*Testo fornito:*
● ● ●

La presente tesi si prefigge lo scopo di approfondire il fenomeno delle persone senza fissa dimora, mettendo a fuoco la condizione di quegli uomini e quelle donne ritenuti socialmente improduttivi, che vivono ai margini estremi della società tanto da essere definiti tal volta cittadini invisibili.
Nel primo capitolo si è affrontato in generale il tema dell’emarginazione, cercando di darne una definizione, e individuarne le cause. Per fare questo si è ritenuto utile ripercorrerne brevemente la storia, che risulta essere intimamente legata a quella della politica assistenziale. È spesso infatti analizzando le risposte che nel corso della storia si sono date agli emarginati, che è possibile ricavare delle informazioni seppur indirette sulle condizioni di vita di questi.
Si è visto inoltre come nella società contemporanea, basata su valori quali l’affermazione personale, il successo, la produzione e il cambiamento, emergono delle nuove forme di emarginazione che sono il frutto di una vita tanto frenetica.
Si è ritenuto per consentire una migliore comprensione del fenomeno di dover approfondire i concetti di normalità, anormalità, differenza e diversità.

Il secondo capitolo ruota su alcuni importanti interrogativi a cui si cerca di dare una risposta: come si genera e come si perpetua la realtà di chi si trova ad essere gravemente emarginato, senza reddito né casa, sempre più “barbone” e sempre meno cittadino? il barbone è un campione di libero individualismo o una vittima rassegnata in attesa di aiuto?
Molti hanno ancora delle persone senza fissa dimora, un'immagine o di clochard che hanno scelto una vita libera lontana dagli schemi che la società ci impone, o di fannulloni che sfuggono alle responsabilità di una vita normale accontentandosi di vivere alla giornata.
Si è voluto evidenziare nel presente capitolo come tale immagine del barbone sia estremamente riduttiva, se si considera che queste persone hanno pressanti problemi nel soddisfacimento dei loro bisogni primari.

● ● ●

*Righe di dati:*
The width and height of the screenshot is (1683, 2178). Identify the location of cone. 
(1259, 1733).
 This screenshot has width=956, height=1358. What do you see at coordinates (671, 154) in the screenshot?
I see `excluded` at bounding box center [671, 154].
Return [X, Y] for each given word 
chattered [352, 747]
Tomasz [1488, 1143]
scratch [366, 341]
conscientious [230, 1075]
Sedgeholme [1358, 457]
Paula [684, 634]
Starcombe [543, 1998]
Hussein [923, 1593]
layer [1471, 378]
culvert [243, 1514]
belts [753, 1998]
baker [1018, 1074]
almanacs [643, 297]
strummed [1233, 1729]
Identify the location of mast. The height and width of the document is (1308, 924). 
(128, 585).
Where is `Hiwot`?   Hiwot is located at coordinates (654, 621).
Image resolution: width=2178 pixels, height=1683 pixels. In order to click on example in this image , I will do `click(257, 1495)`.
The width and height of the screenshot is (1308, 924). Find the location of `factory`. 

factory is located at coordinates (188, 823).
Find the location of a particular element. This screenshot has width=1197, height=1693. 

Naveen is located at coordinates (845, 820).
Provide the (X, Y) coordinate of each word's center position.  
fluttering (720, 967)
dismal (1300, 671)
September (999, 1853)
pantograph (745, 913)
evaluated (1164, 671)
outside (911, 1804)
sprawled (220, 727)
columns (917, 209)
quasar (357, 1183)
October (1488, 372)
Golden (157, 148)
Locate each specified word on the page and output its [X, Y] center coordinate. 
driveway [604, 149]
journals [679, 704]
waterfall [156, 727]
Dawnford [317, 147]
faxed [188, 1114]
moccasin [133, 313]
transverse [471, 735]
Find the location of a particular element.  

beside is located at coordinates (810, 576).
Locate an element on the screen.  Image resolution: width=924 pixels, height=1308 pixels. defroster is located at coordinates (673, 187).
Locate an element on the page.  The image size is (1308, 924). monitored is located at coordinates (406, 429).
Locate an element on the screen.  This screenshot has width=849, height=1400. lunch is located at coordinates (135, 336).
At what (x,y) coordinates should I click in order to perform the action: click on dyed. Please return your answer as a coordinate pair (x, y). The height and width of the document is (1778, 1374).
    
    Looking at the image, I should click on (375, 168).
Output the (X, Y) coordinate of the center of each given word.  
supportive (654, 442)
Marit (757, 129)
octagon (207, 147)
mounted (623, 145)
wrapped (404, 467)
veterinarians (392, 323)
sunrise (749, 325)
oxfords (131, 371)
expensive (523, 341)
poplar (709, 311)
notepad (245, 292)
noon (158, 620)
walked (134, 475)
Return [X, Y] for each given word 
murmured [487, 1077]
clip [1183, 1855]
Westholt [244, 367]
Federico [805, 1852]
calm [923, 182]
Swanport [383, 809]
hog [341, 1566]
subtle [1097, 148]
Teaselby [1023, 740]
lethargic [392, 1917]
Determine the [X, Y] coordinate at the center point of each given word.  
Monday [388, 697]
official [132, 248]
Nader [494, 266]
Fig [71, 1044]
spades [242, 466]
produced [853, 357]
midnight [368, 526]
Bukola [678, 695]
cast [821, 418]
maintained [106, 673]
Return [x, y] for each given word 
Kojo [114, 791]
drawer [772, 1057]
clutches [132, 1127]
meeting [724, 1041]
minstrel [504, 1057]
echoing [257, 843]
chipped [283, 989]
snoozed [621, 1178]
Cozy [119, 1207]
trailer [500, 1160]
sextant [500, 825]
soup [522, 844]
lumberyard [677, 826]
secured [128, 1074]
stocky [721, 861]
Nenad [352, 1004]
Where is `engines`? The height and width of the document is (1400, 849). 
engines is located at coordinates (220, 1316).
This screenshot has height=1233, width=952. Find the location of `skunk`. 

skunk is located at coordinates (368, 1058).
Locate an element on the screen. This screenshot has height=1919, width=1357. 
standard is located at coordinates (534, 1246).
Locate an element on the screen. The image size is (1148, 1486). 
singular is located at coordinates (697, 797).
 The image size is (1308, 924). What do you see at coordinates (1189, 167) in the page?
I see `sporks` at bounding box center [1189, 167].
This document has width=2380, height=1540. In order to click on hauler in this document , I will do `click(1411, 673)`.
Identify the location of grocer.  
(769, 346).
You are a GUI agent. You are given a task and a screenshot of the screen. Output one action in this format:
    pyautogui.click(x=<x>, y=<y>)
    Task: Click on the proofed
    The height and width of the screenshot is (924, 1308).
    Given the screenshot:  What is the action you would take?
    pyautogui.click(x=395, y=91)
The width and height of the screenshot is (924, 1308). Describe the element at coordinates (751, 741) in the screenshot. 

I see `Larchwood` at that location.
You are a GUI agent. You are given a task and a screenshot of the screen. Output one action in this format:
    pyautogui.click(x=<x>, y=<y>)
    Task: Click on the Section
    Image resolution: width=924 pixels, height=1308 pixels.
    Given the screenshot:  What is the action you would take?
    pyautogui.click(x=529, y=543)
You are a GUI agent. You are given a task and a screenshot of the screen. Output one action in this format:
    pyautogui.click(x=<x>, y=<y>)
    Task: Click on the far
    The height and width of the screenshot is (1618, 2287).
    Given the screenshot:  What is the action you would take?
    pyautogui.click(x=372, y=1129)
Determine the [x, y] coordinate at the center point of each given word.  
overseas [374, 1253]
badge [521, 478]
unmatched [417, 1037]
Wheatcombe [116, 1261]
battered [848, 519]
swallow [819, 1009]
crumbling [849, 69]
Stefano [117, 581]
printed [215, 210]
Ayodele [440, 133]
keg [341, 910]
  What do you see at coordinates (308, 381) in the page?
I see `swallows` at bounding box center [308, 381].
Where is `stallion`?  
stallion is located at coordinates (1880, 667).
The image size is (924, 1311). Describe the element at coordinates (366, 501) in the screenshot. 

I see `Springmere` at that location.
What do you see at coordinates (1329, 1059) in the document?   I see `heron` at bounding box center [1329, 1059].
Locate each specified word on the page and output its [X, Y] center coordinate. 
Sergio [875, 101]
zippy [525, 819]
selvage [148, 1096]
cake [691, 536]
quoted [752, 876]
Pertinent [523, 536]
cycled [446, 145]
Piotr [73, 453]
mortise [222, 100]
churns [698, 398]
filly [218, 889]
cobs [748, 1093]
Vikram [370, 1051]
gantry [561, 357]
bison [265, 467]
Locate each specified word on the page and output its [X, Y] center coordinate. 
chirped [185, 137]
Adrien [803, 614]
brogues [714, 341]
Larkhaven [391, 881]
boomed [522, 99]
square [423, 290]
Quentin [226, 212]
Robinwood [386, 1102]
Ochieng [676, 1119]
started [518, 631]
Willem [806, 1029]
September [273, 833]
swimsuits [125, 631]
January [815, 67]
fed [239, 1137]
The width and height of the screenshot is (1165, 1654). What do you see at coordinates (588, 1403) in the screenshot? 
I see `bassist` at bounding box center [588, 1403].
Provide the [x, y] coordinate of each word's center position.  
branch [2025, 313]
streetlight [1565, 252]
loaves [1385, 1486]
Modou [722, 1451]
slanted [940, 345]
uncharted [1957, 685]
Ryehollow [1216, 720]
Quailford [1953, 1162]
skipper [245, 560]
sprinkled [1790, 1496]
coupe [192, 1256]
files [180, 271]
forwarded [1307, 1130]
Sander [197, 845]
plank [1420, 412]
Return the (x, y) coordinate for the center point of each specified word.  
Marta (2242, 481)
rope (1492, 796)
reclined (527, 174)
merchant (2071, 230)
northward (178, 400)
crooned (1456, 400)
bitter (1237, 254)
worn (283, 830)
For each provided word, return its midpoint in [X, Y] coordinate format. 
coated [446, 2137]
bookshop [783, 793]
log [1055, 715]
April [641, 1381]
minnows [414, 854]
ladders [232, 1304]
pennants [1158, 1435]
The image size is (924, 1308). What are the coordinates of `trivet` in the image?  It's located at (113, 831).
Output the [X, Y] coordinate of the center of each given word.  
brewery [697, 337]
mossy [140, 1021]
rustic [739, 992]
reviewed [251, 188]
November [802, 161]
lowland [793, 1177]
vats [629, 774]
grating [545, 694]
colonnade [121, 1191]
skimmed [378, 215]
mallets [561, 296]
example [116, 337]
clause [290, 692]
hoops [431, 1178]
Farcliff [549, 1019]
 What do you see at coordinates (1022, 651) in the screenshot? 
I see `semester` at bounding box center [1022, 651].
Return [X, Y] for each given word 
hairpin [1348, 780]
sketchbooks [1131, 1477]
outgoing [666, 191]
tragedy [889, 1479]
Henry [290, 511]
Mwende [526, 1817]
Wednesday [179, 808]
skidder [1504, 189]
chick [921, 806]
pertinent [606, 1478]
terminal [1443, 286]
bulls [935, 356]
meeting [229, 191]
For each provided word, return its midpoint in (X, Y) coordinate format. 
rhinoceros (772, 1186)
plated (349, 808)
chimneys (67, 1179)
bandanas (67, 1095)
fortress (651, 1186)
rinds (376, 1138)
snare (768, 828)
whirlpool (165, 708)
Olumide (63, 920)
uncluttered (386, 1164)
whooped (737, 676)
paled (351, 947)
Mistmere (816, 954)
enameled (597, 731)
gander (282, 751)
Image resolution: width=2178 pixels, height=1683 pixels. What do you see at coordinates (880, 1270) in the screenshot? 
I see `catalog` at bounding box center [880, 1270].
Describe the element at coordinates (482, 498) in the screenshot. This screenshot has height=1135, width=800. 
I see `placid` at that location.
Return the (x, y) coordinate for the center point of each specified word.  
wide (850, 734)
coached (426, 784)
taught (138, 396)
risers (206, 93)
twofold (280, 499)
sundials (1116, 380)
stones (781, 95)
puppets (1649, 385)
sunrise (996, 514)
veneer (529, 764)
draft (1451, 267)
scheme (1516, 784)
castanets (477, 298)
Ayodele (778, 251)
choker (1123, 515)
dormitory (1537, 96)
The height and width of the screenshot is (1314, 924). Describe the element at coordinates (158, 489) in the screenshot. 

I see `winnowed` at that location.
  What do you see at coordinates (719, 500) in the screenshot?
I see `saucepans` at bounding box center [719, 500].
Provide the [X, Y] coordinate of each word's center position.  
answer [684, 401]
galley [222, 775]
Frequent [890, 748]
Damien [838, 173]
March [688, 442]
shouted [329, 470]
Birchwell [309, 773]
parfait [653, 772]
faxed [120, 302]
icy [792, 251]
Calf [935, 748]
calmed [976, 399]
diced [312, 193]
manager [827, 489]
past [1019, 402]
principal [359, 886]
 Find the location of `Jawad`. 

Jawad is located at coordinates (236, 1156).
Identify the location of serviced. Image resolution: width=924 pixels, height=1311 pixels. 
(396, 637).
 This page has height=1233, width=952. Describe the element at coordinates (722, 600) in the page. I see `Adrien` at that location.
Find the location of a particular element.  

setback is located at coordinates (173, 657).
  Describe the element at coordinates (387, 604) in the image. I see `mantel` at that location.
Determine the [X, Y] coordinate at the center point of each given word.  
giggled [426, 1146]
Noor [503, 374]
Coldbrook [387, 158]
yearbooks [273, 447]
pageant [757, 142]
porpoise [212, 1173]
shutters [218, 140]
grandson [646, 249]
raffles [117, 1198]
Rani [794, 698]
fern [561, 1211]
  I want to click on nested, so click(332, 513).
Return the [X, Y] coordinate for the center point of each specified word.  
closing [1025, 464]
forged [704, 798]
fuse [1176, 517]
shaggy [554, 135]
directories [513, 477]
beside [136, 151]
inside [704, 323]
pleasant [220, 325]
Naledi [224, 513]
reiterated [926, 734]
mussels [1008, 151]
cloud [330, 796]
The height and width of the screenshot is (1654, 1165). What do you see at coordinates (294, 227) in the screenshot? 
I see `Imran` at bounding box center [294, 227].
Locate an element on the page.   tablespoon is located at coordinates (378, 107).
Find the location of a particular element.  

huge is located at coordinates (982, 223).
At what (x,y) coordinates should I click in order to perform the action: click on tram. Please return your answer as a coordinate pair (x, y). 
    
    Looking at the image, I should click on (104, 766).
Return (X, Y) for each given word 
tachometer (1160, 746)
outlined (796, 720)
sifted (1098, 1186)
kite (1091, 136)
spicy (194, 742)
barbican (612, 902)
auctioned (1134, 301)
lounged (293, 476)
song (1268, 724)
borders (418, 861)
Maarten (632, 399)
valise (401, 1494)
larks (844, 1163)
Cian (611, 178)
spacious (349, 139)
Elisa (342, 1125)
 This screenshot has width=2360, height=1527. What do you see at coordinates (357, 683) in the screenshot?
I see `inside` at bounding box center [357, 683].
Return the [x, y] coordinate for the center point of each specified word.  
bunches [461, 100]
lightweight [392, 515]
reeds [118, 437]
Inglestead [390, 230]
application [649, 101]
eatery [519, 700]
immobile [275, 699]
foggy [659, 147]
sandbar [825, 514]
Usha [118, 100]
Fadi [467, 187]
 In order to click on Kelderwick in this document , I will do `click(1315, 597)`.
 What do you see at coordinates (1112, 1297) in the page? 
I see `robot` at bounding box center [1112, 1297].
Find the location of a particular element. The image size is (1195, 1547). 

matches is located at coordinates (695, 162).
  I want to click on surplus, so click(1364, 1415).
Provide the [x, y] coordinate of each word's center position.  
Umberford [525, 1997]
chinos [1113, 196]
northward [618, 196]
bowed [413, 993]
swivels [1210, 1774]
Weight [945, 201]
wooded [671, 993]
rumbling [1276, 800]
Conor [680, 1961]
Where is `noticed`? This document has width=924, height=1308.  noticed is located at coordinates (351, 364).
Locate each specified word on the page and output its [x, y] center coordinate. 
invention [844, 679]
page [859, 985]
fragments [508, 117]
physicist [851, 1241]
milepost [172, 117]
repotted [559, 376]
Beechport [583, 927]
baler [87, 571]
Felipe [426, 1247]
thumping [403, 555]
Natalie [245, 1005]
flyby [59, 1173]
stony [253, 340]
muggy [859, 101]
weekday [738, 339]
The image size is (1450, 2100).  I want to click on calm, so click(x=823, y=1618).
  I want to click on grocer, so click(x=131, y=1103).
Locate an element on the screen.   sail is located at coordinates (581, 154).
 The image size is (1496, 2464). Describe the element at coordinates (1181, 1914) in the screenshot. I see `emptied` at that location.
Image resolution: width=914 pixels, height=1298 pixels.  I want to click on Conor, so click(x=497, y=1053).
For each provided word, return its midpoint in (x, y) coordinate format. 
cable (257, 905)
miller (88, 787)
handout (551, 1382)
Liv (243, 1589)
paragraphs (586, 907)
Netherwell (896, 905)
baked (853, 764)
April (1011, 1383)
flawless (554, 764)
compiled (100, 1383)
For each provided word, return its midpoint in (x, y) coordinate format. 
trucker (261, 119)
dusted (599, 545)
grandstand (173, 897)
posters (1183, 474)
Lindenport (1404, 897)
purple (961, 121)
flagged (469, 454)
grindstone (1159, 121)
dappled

● ● ●

*Compito da svolgere:*
Prosegua il testo sulle persone senza fissa dimora, riprendendo subito dopo l'ultima frase riportata.

*Risposta:*
Rimanere senza casa non significa soltanto non avere un tetto sotto il quale ripararsi; significa soprattutto, essere privati della propria "dimora" che è molto di più dell’abitare: è quello spazio di relazioni, di rapporti interpersonali che consentono alla persona di "vivere" un territorio, di sentirsene parte integrante e vitale; è lo spazio, per così dire, "antropologico" dove la persona, la famiglia o il gruppo vivono le loro relazioni, la loro storia e si sentono parte di quel luogo. Essere senza casa significa, per molte persone, non essere più neppure "dimora a se stessi"? perdendo così la propria identità.
Si è dimostrato inoltre come la mancanza della residenza anagrafica renda particolarmente difficile l’accostamento di queste persone ai servizi, anche se assai frequentemente i senza dimora sono detentori di bisogni primari plurimi (alimentazione, alloggio, salute) cui si dà generalmente risposta attraverso i servizi del privato-sociale cosiddetti "a bassa soglia"(Dormitori,Mense,...).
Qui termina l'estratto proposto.